Le grand-père, de sa voix de basse un peu fêlée par l'âge et les petits verres de mirabelle, entonnait le Maoz zur ; puis "dans l'obscurité qu'envahissait la lueur rousse des chandelles", il racontait en judéo-alsacien aux enfants, à qui venaient se joindre quelques petits chrétiens du voisinage, comment les Juifs d'alors "avaient rossé les païens de Syrie déguisés en Grecs". C. Vigée évoque le crépitement des petites mèches neuves mordues par la flamme, la fumée âcre se mêlant au parfum des pelures de pommes, "qui se tordaient en brûlant sur la bordure de fonte du grand poêle de faïence...".Les familles se réunissent pour des veillées où l'on joue aux cartes (Klopfes), tandis que les enfants s'amusent avec une toupie (Hanike Trendel), et mangent un pain de fruits bruni par le four, le Houtselwécke. A minuit, le jeu cesse et les rafraîchissements arrivent : les maîtresses de maisons apportent elles-mêmes des corbeilles remplies de pommes, de poires, de noix et de raisins. Une immense miche de pain noir est placée au milieu de la table, et du vin blanc de la récolte dernière est servi dans des superbes cruches en terre cuite (3).

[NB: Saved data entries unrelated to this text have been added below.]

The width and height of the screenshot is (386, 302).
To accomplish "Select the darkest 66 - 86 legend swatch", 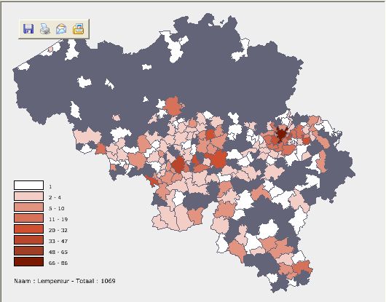I will 29,262.
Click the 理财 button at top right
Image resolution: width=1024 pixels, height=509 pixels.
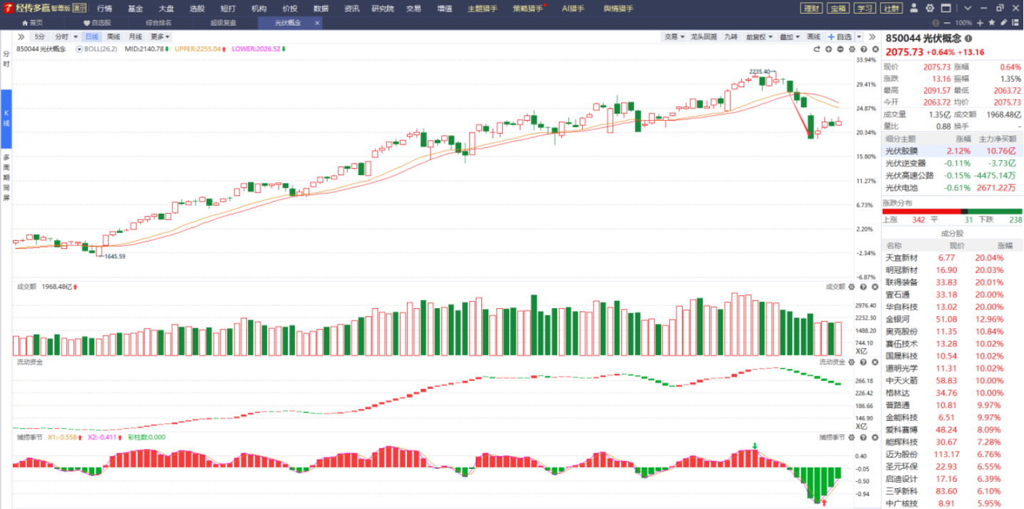[811, 9]
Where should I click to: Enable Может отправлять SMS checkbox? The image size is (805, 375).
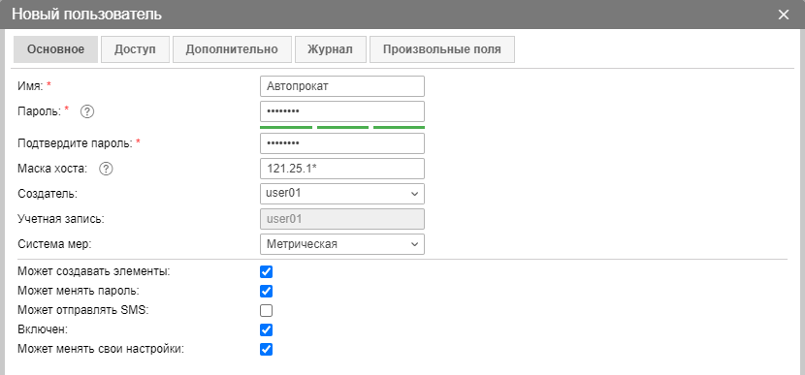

Ainsi, à Hanouka, la communauté retrouve sa dynamique et son effervescence, au coeur même de la grisaille hivernale (p. 310-312).
Hanouka est une fête qui a lieu vers le début de l'hiver. Dans chaque famille, on faisait tuer une oie. La graisse de cet animal est indispensable à la réussite de nombreux plats de la cuisine juive, en particulier les fameux Matseknepfle, ces boulettes de farine de pain azyme qui agrémentent le pot-au-feu tout au long de l'année. Dans l'oie, tout est utilisé. La graisse et la peau sont coupées en dés et jetées dans une cocotte avec un peu d'eau. L'ébullition leur fait rendre la graisse qui sera conservée dans des pots de grès. Les petits morceaux de graisse ou de peau grillés, les Grive, sont recueillis avec une écumoire. Mangés salés, chauds ou froids, avec du pain, ils constituent un mets très apprécié. Le foie, la poitrine et les cuisses de l'oie sont parfois conservés dans la graisse dans une terrine jusqu'à Pessah. On farcit le cou de l'animal (Gfeltes Gänsehälsel), tandis que les abats sont apprêtés (Gänse Voresse).
A Hanouka avaient lieu des veillées où se rassemblaient plusieurs familles, pour jouer à la toupie (Trendel) et aux cartes (Klopfes). On mangeait des noix, et la maîtresse de maison offrait du Hutzelwecke [appelé aussi Bireweke], délicieux pain de fruits (p. 340).